= Arctic Institute of North America =

Research institute

The Arctic Institute of North America is a multi-disciplinary research institute and educational organization located in the University of Calgary. It is mandated to study the North American and circumpolar Arctic in the areas of natural science, social science, arts and the humanities. In addition, it acquires, preserves and disseminates information on environmental, physical, and social conditions in the north. The institute was created in 1945 by a Canadian act of Parliament as a non-profit membership organization, and also incorporated in the state of New York.

==History==
The idea of the institute began in the early 1940s when a group of Canadians discussed ways that Canada could increase administrative, scientific and technical expertise in the Arctic. By 1944, a binational organization that included Canada and the United States, with room for Greenland, Newfoundland, and Labrador was established. Offices were opened at McGill University in Montreal, Quebec, Canada. Geophysicist, Laurence McKinley Gould was selected as acting director, replaced in 1945 by Lincoln Washburn. The initial budget was $10,000.

One of the most important programs of the AINA was to establish a library. In 1955, there were over 1,000 acquisitions. In 1961, there were over 4,800 volumes and 476 serials. There were 7,500 volumes in 1966. Another notable program was the 1948 launch of the journal Arctic which published three issues annually until 1951, after which it became a quarterly publication.

In 1975, the institute moved to the University of Calgary where it has remained.

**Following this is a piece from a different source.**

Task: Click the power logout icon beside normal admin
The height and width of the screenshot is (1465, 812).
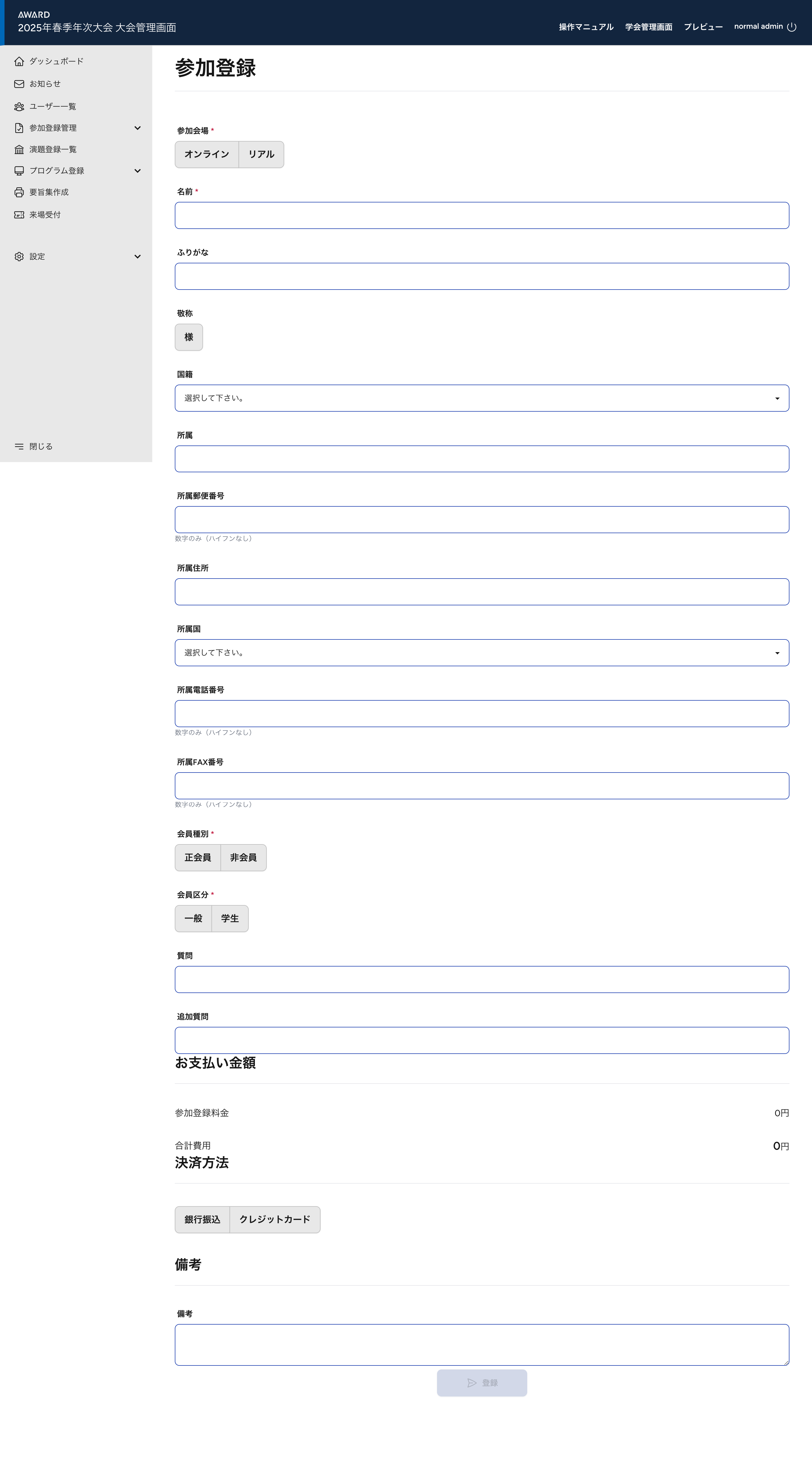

Dr. Karla Jessen Williamson became its first woman and first Inuk executive director in 2000. Dr. Maribeth Murray, a social scientist and leading arctic researcher, is the current executive director of the institute, appointed in 2013 and reappointed in 2018.

==ASTIS database==
This database is produced by the Arctic Institute of North America. The focus of the Arctic Science and Technology Information System (ASTIS) database is references for publications and research projects about northern Canada. It contains 70,000 records. Geographic subject coverage encompasses the three territories, the northern parts of seven provinces and the adjacent marine areas. Format coverage includes abstracts, indexed subject terms, geographic terms, and links to 16,000 online publications.

==Academic journal==

The Arctic Institute of North America publishes a peer reviewed, scientific journal, entitled Arctic. The journal publishes scholarly articles, book reviews, and notable people on all topics related to the polar and subpolar regions of the world.

== UArctic Membership ==
The Arctic Institute of North America is an active member of the University of the Arctic. UArctic is an international cooperative network based in the Circumpolar Arctic region, consisting of more than 200 universities, colleges, and other organizations with an interest in promoting education and research in the Arctic region.

==Archives==
There is an Arctic Institute of North America fonds at Library and Archives Canada. Archival reference number is R4614.